• [Page excerpt]
═══
Unhoused people are sometimes referred to as the invisible members of a community.  When I lived on the west coast, I bore witness to how those without homes are studiously not seen and how the practice of not seeing is passed from generation to generation.  So, my question is, what does that do to you?  What does that do to your heart over years and years of being rushed passed uncomfortably as if you’re a muddy spot on the sidewalk?  How does one then receive God’s call to them that they are God’s beloved child?

What about us, when we have painful experiences of being unseen, unheard, or acknowledged in our family of origin (that’s a good chaplain term), our community, and even our church?  Perhaps you are the perpetrator of not seeing yourself, of seeing only others’ needs and ignoring your own, of loving others as beloved children of God but forgetting you are as well?  What about us in our secret pains, our secret longings for validation and notice from others who might or might not be equipped to do so?  God sees us!  God sees our hearts and in doing so, calls us to see one another, to truly become invested in each other as brothers and sisters, to take time to listen to one another, to hold one another’s pains and fears in our hearts.  If that is the Kingdom God is calling us to, if that is the treasure, we’re called to give up everything else for…all our investment in a world that makes people like Leah pawns, that renders others or ourselves unseen…then I think it’s worth it.
═══
• [Supplied data]
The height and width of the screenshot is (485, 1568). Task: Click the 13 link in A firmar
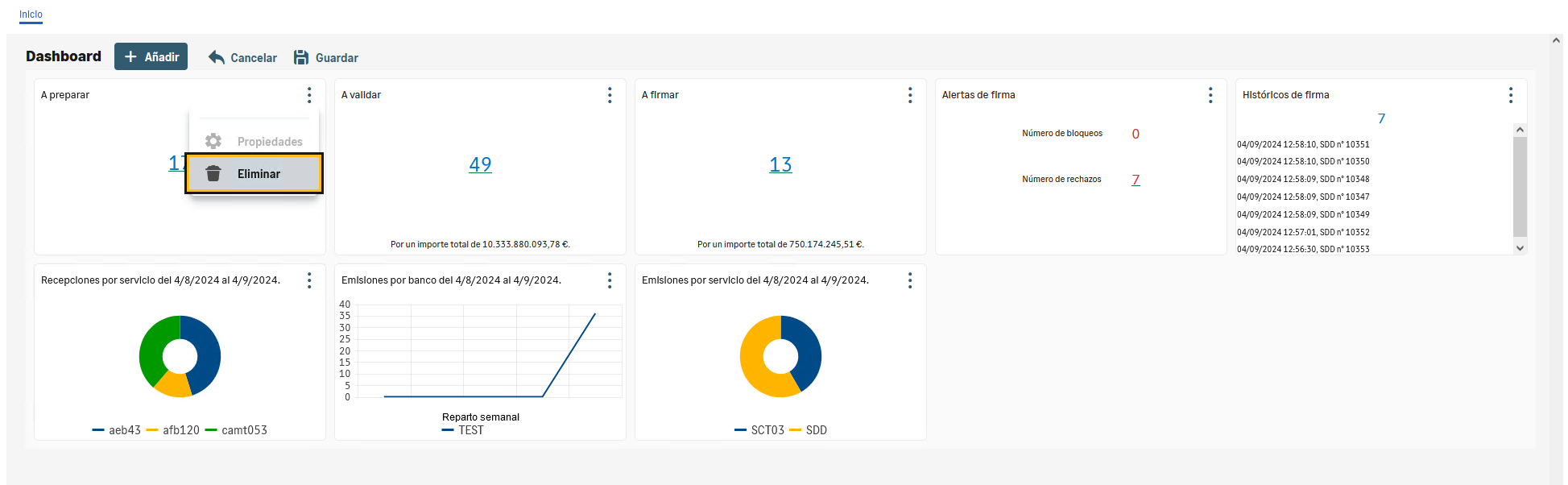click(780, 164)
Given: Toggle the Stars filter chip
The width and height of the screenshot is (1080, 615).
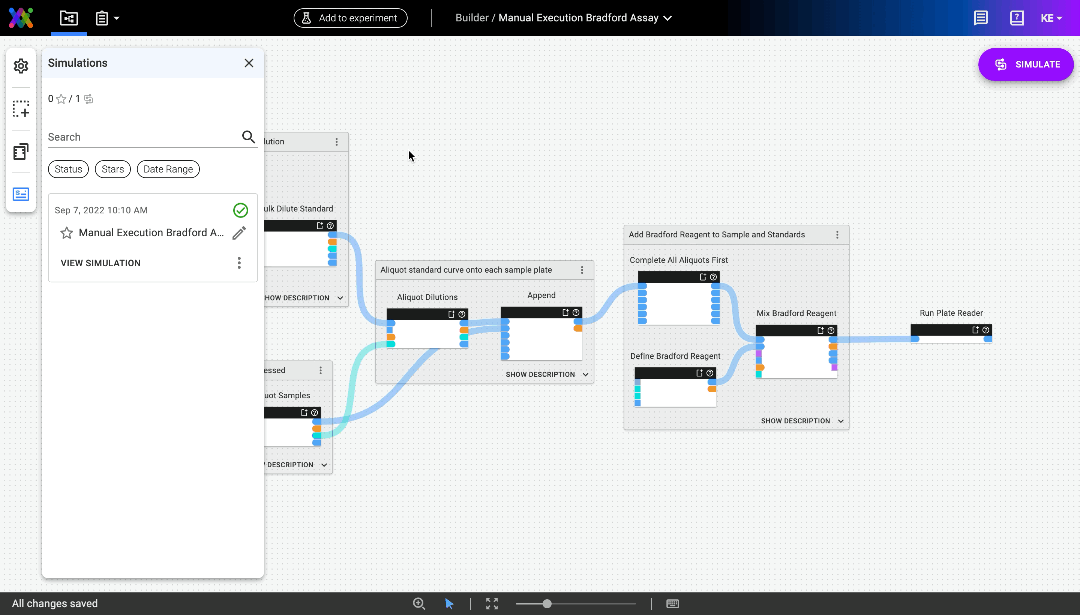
═══
• [Aim of the exercise] In the page excerpt about unhoused people, where was the writer living when they saw how people without homes are deliberately not seen?

• [Response to the task] On the west coast.